## Problem details:
Nothing but a number should be returned: the count of lines in the records that contain "will".

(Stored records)
-=-=-=-=-

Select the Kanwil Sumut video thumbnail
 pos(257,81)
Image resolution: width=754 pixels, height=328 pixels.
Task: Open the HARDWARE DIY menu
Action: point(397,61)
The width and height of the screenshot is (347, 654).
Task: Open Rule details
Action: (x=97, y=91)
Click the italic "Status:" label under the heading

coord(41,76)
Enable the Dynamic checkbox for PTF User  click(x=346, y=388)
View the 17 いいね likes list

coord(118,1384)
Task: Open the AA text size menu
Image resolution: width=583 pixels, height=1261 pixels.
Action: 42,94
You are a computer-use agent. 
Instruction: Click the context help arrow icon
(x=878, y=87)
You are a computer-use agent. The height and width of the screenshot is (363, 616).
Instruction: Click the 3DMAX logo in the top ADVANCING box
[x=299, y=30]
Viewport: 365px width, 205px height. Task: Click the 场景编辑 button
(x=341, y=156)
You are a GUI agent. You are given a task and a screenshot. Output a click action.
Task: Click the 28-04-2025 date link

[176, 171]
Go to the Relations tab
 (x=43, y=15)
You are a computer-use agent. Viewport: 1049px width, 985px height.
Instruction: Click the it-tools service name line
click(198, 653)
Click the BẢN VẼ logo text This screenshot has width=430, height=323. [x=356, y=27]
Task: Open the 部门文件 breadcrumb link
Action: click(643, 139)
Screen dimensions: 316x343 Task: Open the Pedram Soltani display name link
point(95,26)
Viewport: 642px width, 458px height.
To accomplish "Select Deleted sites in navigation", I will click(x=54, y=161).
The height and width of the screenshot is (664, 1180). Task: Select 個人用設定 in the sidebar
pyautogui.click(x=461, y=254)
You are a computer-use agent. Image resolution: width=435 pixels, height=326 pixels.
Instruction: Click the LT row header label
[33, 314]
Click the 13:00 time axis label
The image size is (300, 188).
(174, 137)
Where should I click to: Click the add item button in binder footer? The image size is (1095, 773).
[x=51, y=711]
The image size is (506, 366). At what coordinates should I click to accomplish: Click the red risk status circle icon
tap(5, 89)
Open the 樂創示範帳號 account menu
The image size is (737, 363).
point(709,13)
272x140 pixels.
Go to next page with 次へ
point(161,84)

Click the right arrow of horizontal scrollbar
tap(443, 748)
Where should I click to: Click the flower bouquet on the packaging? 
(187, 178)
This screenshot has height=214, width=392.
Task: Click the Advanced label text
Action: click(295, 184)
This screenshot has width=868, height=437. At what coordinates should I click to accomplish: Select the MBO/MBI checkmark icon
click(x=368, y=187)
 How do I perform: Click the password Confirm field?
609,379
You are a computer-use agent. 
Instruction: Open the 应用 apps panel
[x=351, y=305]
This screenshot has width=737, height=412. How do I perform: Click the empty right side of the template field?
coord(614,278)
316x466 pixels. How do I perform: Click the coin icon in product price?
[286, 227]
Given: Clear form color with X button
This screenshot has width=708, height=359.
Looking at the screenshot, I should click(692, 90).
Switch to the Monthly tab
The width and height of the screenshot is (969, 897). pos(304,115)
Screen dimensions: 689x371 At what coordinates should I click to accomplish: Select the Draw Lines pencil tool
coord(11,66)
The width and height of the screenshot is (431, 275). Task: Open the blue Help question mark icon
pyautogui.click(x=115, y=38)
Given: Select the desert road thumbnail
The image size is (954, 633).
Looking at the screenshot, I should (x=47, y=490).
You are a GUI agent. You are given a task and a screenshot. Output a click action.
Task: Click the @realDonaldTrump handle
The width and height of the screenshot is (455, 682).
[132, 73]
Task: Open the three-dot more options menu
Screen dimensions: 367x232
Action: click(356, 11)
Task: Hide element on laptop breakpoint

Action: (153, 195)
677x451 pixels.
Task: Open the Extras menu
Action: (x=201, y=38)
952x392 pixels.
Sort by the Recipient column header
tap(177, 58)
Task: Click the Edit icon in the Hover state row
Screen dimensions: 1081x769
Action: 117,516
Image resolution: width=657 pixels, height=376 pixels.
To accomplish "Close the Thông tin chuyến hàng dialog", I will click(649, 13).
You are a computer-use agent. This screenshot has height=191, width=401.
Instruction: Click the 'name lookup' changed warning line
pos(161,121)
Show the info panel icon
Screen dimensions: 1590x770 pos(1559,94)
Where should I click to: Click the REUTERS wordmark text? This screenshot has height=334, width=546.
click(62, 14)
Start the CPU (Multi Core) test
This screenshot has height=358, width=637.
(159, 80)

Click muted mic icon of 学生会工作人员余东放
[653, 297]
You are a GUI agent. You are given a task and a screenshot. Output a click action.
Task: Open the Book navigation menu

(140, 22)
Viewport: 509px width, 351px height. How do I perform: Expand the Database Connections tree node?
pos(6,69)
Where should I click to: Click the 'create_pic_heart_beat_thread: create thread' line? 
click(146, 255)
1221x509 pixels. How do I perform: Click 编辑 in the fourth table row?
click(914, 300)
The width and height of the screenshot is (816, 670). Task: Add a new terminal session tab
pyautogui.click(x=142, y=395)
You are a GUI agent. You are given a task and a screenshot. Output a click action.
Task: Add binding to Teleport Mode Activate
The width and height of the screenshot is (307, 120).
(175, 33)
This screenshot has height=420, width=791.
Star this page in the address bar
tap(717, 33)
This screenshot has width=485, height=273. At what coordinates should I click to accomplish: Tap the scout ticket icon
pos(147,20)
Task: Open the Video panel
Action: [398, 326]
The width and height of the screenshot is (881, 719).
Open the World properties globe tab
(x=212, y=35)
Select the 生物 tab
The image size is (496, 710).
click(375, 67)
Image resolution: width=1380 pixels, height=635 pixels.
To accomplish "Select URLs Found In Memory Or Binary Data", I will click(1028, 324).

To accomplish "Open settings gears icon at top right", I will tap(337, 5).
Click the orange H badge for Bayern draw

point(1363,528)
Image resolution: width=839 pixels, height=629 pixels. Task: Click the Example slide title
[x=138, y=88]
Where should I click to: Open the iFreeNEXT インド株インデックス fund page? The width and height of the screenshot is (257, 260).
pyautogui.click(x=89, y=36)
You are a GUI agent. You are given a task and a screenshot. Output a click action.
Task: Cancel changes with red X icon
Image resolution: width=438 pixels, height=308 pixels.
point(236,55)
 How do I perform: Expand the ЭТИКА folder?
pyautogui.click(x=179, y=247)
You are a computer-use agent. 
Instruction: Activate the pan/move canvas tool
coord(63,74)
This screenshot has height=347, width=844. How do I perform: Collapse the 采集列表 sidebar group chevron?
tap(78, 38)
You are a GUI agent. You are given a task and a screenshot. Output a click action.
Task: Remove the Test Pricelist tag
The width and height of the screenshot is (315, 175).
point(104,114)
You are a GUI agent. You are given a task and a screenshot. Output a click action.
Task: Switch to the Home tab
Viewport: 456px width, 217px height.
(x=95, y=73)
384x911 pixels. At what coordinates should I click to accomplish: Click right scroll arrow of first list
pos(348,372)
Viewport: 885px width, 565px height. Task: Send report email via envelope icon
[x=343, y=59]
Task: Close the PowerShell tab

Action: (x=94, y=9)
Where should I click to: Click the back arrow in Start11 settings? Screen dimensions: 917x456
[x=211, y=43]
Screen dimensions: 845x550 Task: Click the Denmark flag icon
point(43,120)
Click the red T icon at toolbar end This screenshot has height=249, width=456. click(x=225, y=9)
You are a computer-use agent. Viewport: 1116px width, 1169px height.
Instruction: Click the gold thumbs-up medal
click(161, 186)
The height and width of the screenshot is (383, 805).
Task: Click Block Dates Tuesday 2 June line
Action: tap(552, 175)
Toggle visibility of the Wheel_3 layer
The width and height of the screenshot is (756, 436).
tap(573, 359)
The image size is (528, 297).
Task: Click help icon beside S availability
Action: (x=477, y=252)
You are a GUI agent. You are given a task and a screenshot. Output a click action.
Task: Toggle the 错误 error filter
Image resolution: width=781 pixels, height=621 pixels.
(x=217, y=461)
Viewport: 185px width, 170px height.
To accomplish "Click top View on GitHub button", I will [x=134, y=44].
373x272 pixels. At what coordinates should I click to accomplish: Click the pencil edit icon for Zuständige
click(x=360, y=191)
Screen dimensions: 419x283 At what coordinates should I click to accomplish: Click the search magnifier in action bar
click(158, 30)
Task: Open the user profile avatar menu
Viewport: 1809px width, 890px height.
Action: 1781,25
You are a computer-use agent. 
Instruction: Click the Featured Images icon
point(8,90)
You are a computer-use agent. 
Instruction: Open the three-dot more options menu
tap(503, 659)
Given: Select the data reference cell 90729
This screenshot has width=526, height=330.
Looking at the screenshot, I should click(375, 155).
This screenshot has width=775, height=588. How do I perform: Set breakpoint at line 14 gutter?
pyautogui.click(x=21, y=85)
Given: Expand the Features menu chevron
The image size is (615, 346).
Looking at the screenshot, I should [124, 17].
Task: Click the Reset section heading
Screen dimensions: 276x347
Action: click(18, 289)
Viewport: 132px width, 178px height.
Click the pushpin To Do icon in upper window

-=-=-=-=-

## Response for this exercise:
5